_DESCRIPTION OF THE TASK_: Could you copy each line of the listing that holds "yellow"?

_SOURCE MATERIAL_:
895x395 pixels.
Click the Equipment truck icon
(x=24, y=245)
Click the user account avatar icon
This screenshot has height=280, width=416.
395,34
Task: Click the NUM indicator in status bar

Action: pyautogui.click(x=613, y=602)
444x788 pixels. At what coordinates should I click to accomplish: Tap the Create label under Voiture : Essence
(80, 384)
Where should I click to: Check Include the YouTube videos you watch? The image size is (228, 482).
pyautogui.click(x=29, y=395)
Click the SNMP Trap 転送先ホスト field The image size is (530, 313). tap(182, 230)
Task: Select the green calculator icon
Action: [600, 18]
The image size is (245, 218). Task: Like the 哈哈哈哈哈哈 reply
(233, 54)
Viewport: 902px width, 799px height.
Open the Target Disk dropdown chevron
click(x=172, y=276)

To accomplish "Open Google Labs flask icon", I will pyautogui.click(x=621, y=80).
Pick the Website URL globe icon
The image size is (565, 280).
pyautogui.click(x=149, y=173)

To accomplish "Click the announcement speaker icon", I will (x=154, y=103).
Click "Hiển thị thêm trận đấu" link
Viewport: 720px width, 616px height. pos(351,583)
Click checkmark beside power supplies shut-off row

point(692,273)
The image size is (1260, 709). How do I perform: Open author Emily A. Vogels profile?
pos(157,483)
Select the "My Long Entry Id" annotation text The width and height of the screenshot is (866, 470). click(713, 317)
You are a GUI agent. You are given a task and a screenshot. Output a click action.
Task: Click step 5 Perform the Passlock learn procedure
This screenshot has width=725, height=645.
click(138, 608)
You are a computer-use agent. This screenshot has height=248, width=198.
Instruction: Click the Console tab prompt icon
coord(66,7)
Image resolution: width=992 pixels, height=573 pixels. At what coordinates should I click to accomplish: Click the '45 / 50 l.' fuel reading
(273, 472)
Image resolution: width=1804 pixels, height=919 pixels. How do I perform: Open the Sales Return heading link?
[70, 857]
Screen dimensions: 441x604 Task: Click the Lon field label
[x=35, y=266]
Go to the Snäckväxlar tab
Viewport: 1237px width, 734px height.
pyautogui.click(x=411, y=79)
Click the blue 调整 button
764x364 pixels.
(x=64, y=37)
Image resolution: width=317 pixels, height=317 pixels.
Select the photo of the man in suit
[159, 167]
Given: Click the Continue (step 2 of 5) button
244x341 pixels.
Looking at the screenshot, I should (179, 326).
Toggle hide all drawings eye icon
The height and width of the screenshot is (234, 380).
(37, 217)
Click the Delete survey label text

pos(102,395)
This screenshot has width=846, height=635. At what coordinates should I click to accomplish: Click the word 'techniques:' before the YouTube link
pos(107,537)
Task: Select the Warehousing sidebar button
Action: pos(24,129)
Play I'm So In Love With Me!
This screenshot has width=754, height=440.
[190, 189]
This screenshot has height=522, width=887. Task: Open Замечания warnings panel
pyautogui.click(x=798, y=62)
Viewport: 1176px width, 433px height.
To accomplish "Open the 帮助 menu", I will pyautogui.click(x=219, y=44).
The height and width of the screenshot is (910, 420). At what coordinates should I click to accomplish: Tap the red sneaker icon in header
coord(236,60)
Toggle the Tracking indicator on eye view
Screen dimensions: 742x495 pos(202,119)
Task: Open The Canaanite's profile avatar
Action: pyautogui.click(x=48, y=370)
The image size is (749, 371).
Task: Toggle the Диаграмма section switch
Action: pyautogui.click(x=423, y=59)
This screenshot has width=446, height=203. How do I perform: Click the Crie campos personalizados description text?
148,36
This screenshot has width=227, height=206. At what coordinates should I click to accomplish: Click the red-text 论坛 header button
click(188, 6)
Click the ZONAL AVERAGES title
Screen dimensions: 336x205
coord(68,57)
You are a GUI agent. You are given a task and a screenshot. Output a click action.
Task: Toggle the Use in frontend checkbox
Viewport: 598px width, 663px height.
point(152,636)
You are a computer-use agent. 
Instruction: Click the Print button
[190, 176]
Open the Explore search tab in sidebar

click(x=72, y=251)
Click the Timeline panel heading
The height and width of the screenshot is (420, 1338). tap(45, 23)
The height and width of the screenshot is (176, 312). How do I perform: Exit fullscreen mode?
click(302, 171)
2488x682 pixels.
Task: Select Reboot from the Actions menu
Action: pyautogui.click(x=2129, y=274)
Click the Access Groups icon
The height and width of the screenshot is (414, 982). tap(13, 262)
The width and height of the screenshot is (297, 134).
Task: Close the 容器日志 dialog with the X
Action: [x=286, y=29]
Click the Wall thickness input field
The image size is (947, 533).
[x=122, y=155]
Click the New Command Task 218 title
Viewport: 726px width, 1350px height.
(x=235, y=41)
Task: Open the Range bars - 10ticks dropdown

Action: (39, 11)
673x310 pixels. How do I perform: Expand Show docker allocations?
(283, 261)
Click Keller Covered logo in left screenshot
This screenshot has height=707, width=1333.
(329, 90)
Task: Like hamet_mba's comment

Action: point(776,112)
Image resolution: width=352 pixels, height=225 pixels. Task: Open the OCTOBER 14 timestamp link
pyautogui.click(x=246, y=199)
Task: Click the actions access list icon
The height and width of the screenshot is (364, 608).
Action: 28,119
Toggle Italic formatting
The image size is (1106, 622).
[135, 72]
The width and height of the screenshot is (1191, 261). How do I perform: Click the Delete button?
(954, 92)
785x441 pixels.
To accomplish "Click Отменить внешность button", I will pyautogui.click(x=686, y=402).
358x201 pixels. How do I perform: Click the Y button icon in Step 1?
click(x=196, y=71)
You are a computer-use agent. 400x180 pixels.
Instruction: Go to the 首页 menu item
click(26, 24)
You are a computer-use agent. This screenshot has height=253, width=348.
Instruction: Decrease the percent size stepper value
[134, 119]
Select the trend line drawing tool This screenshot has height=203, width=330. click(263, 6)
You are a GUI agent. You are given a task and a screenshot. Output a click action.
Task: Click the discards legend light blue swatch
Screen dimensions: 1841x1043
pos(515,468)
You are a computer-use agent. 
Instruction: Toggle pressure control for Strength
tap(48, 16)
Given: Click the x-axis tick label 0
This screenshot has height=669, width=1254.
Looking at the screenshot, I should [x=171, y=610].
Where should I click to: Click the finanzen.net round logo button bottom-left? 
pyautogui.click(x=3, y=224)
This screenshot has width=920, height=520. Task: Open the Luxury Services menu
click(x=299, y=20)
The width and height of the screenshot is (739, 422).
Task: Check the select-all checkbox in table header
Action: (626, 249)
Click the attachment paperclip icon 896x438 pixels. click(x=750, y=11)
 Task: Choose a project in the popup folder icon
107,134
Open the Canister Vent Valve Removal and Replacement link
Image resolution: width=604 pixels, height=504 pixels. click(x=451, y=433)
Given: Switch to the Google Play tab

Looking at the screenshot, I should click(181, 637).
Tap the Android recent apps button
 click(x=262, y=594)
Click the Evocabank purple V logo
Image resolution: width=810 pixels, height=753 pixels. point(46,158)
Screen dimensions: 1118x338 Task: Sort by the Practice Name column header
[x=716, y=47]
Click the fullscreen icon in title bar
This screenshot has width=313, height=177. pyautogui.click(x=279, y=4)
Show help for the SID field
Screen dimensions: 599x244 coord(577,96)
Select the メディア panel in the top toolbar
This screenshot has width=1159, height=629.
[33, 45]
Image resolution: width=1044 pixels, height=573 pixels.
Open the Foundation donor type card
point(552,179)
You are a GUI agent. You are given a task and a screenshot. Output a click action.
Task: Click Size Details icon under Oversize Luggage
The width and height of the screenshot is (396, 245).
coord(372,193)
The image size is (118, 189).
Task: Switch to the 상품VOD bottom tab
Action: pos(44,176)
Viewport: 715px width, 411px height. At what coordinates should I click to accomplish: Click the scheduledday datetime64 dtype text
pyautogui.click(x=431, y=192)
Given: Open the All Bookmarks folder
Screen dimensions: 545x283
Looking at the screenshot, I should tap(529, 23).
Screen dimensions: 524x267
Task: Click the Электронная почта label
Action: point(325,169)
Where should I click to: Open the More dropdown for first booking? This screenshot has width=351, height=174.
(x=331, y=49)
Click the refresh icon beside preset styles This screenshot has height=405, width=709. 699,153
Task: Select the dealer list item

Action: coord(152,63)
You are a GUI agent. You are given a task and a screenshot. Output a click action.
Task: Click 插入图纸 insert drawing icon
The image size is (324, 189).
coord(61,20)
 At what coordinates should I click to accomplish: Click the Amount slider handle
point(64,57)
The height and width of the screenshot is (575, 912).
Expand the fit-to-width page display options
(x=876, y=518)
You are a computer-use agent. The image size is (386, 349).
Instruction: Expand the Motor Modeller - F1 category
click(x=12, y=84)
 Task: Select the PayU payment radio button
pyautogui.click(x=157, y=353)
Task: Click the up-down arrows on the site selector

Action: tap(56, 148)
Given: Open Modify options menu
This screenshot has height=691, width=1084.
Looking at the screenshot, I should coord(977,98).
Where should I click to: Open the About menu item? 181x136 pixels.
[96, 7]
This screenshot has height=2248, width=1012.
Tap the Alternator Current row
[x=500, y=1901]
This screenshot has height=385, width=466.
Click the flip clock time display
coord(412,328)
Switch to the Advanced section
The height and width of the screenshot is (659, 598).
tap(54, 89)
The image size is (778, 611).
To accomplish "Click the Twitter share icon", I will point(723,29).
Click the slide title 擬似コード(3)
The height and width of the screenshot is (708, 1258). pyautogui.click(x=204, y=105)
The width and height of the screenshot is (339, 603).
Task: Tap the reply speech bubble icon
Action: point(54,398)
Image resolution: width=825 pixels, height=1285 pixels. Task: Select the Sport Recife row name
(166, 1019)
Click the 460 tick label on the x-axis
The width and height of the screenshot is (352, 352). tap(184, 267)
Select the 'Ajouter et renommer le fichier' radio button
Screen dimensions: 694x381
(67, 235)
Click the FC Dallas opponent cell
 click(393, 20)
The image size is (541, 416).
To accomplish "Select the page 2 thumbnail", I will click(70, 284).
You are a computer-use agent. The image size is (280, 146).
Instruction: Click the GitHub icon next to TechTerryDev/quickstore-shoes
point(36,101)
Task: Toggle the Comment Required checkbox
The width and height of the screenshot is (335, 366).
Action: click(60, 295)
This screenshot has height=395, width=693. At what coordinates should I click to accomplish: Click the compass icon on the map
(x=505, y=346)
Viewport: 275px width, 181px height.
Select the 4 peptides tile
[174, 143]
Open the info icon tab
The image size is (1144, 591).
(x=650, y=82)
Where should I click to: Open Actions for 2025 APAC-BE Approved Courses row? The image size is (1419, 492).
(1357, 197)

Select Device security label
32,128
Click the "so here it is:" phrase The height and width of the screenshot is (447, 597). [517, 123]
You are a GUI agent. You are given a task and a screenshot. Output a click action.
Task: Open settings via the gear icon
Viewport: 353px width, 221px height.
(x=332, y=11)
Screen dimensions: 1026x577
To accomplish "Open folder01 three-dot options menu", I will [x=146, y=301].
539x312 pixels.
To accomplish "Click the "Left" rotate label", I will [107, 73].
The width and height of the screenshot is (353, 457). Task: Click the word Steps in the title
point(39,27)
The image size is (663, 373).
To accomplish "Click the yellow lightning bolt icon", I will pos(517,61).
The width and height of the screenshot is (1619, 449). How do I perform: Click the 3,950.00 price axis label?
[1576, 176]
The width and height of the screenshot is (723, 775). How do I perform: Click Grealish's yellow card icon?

_ANSWER TO THIS EXERCISE_:
To accomplish "Click the yellow lightning bolt icon", I will pos(517,61).
The width and height of the screenshot is (723, 775). How do I perform: Click Grealish's yellow card icon?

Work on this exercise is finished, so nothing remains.